Kesepakatan ini dicapai dalam Rapat Koordinasi yang berlangsung pada Jumat, 12 Desember 2025, di Aula Kantor Kecamatan Sukaraja, Kabupaten Bogor. Rapat tersebut dihadiri oleh pengurus dari delapan KDMP, termasuk KDMP Cadasngampar, Cibanon, Cilebut Barat, Cimandala, Cijujung, Pasir Jambu, Pasirlaja, dan Nagrak.
Menurut Sekretaris Jenderal Paguyuban KDMP Kecamatan Sukaraja, Ferry Rahman, kondisi sebagian besar KDMP saat ini masih memprihatinkan. "Saya sudah menginventarisasi berbagai permasalahan di seluruh KDMP. Rata-rata pengurus masih kesulitan menjalankan kegiatan usaha, mulai dari pergantian pengurus, belum adanya penyertaan modal dari pemerintah desa maupun pemerintah pusat, hingga rendahnya minat masyarakat menjadi anggota. Akibatnya, modal usaha belum memadai untuk menjalankan operasional," jelas Ferry.
Ferry menambahkan bahwa pembentukan Koperasi Sekunder adalah langkah penting agar KDMP di Kecamatan Sukaraja tidak tertinggal dari KDMP lain yang sudah berkembang.
Ketua Paguyuban KDMP Kecamatan Sukaraja, Ridwan Saputra, juga menyoroti Instruksi Presiden (Inpres) Nomor 9 Tahun 2025 tentang Percepatan Pembangunan Kantor/Gerai Koperasi Desa/Kelurahan Merah Putih. "Presiden Prabowo Subianto melalui Inpres tersebut mengharapkan KDMP menjadi katalisator utama dalam menggerakkan ekonomi desa. Namun hari ini, dari 13 KDMP di Kecamatan Sukaraja, baru dua yang progres pembangunan kantor dan gerainya sudah berjalan, yakni Desa Cijujung dan Cilebut Timur," ungkap Ridwan.
Ridwan berharap pembentukan Koperasi Sekunder ini dapat menjadi alat percepatan untuk mewujudkan KDMP yang benar-benar memberikan manfaat nyata bagi masyarakat.
Lebih lanjut, Ridwan menjelaskan bahwa Koperasi Sekunder tidak hanya akan berfungsi sebagai forum koordinasi, tetapi juga sebagai konsolidator dan holding bagi seluruh KDMP. "Koperasi Sekunder akan menjadi pintu masuk dan keluar barang dari KDMP. Tidak hanya tempat diskusi, tetapi juga berperan sebagai offtaker yang menandatangani kontrak pembelian hasil produksi petani, peternak, atau produsen lokal secara langsung dengan harga dan syarat yang disepakati," jelasnya.

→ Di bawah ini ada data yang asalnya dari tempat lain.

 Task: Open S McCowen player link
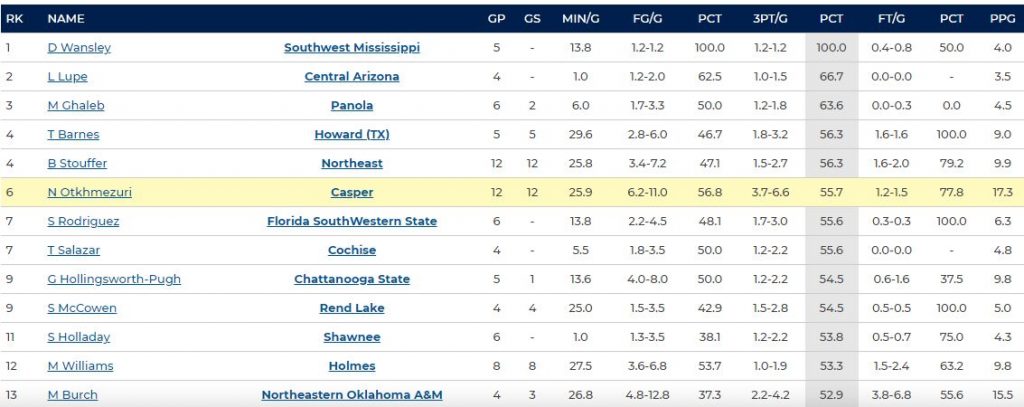click(82, 309)
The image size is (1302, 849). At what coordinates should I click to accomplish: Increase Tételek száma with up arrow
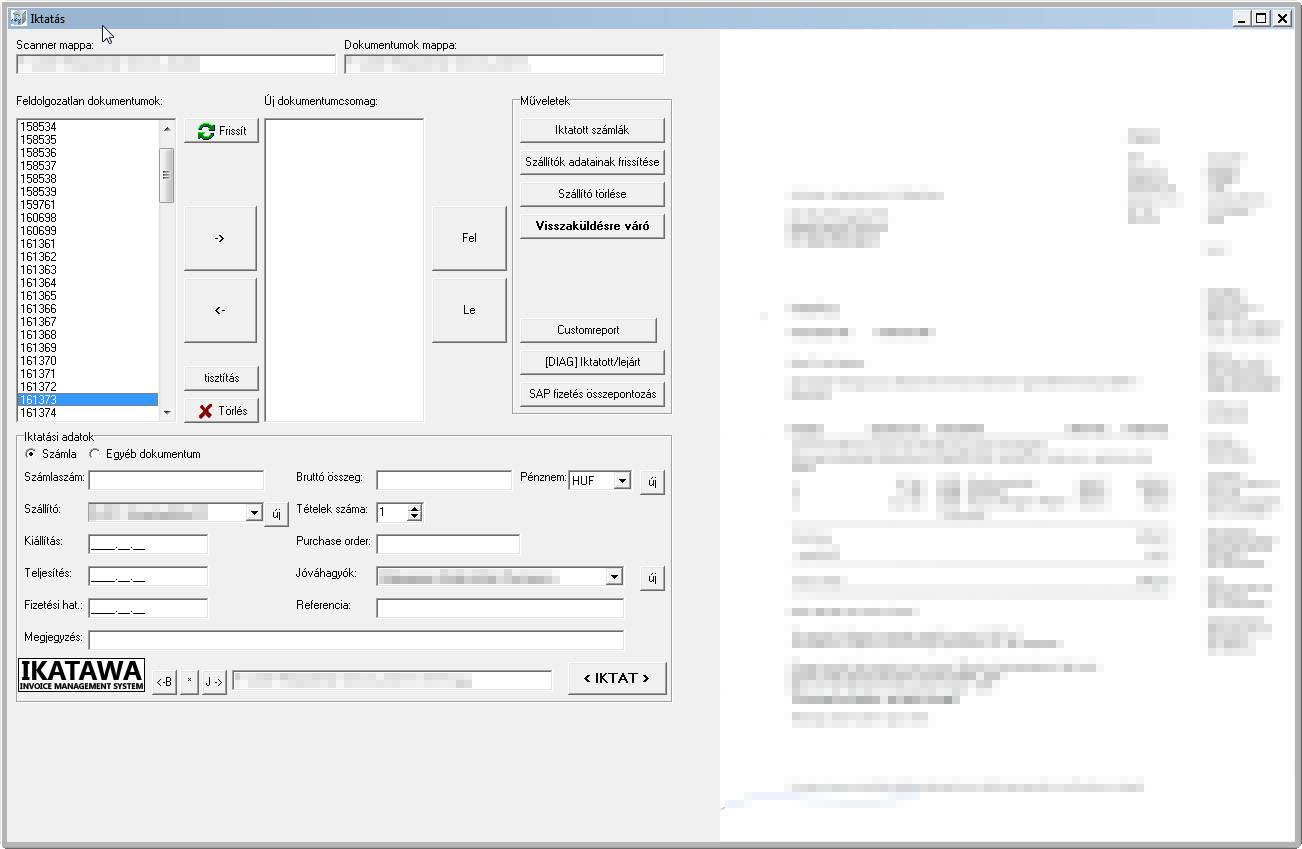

Dengan adanya fungsi offtaker ini, para produsen desa dapat memperoleh kepastian pasar dan terhindar dari risiko kerugian, sementara koperasi memperoleh posisi strategis sebagai pengelola rantai pasok. "Jadi, Koperasi Sekunder itu akan menjadi holding dari seluruh KDMP di Kecamatan Sukaraja," pungkas Ridwan.